Постучал подошвами ботинок по земле (отряхнул с них мусор). Улыбнулся напоследок бдительным пенсионеркам. И направился к двери подъезда.
* * *
Любители писать в подъезде на стенах пока игнорировали приближавшийся юбилей Вождя. В этом я убедился, пока поднимался по ступеням. Заметил несколько свежих надписей. Отметил, что парочка сообщений даже написаны без ошибок (если только те не закрались в смысл текста, исказив его до неузнаваемости). Но ни одна строка на стене не посвящалась грядущему в апреле событию. Как комсомолец, я возмутился политической несознательности создателей внутриподъездных петроглифов. Однако не внёс изменения в чужие записи: посчитал себя не вправе корректировать народные творения. Да и понадеялся, что уличные прозаики всё же осознают ошибку и внесут свой вклад в подготовку к всесоюзному празднику.
Я удивился, услышав собственный печальный вздох. Остановился между вторым и третьим этажом — задумался над тем, что именно меня вдруг опечалило. Прислушался к своим мыслям и чувствам. И обнаружил: расстроился вовсе не потому, что не встречусь с Альбиной Нежиной — мне стало жаль… своё пальто. Я понял, что вновь испачкаю одежду. Химчистка, безусловно, устранит эту неприятность. Вот только в этот раз оплачивать услуги специалистов буду из своего кармана. И дома отсидеться не смогу — придётся походить в институт в стареньком пальто Комсомольца. Это открытие едва не заставило меня развернуться и отказаться от визита в квартиру Нежиной. Уж очень мне не нравилось расхаживать оборванцем.

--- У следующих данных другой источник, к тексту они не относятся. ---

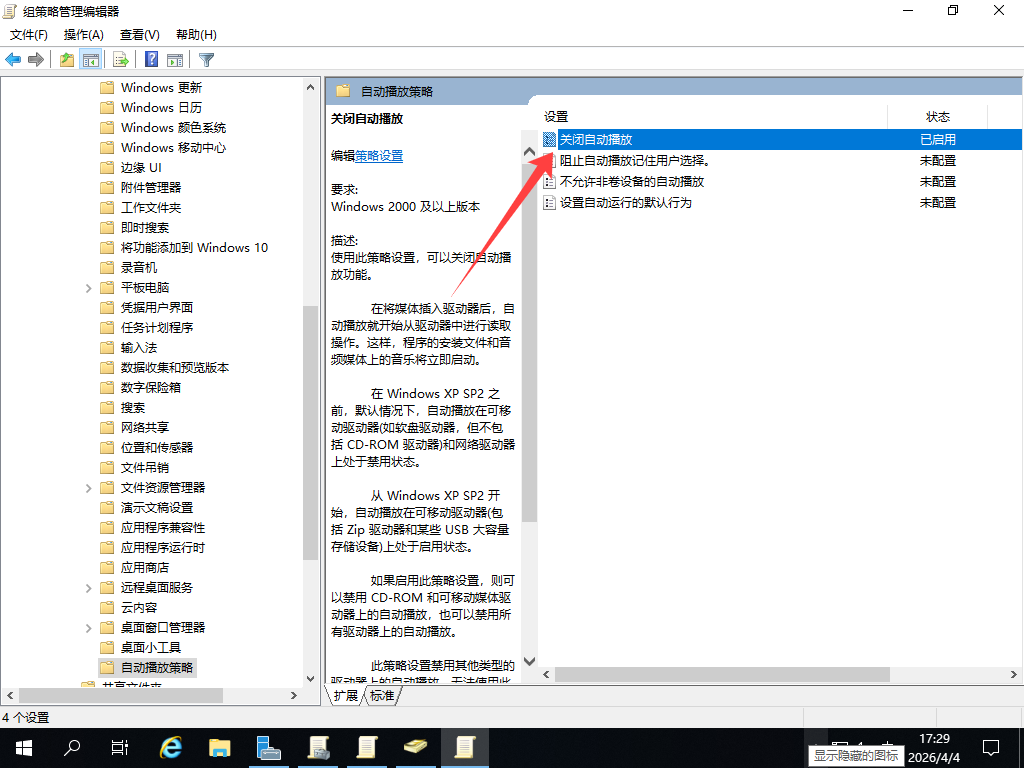Image resolution: width=1024 pixels, height=768 pixels.
Task: Open Internet Explorer from the taskbar
Action: click(x=172, y=747)
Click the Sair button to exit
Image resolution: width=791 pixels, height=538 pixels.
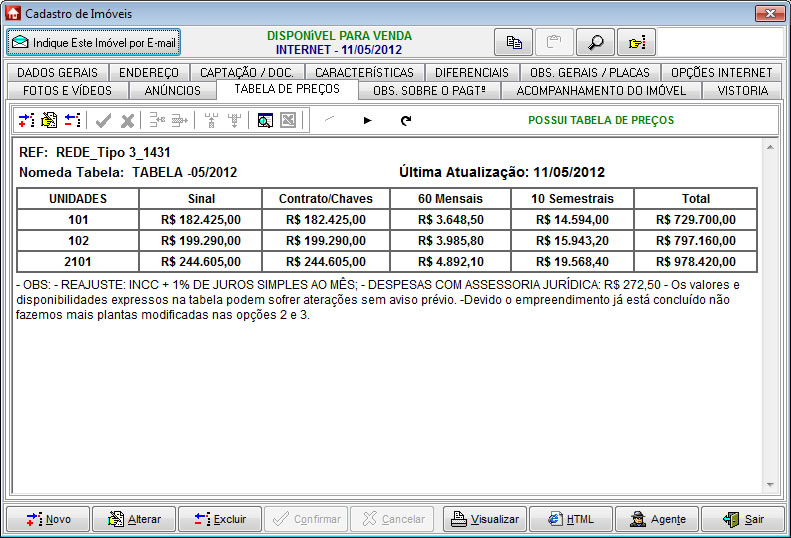(x=742, y=519)
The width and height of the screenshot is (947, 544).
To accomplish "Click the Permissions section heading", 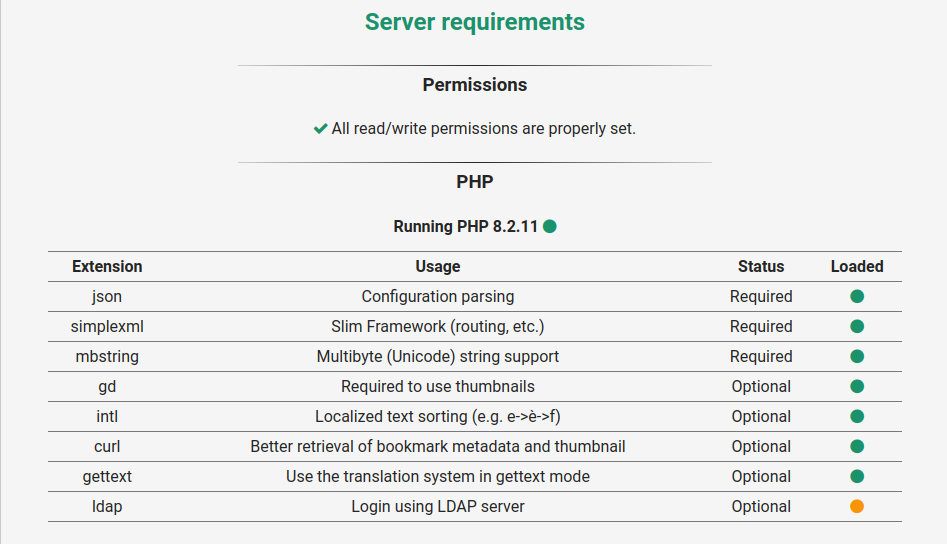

«Ладно, Дима, — подумал я. — Успокойся. Ты и в этом прикиде не похож на мажора. Походишь немного в старье — ничего с тобой не случится. Попридержишь гордыню и перетерпишь». Сунул руку под пальто, достал из кармана рубашки сложенные пополам денежные купюры. Отделил от денежной массы трёхрублёвую банкноту… покачал головой, вернул «трёшку» обратно. Взял пять рублей. Мысленно попрощался с «пятёркой» (в прошлой жизни и не подумал бы, что стану грустить при расставании с подобной суммой), сунул её в карман брюк. Остальные невеликие финансы я вернул на прежнее место хранения — поближе к шраму на сердце. Понял, что совершенно не волнуюсь. Будто шёл просто пить чай с конфетами.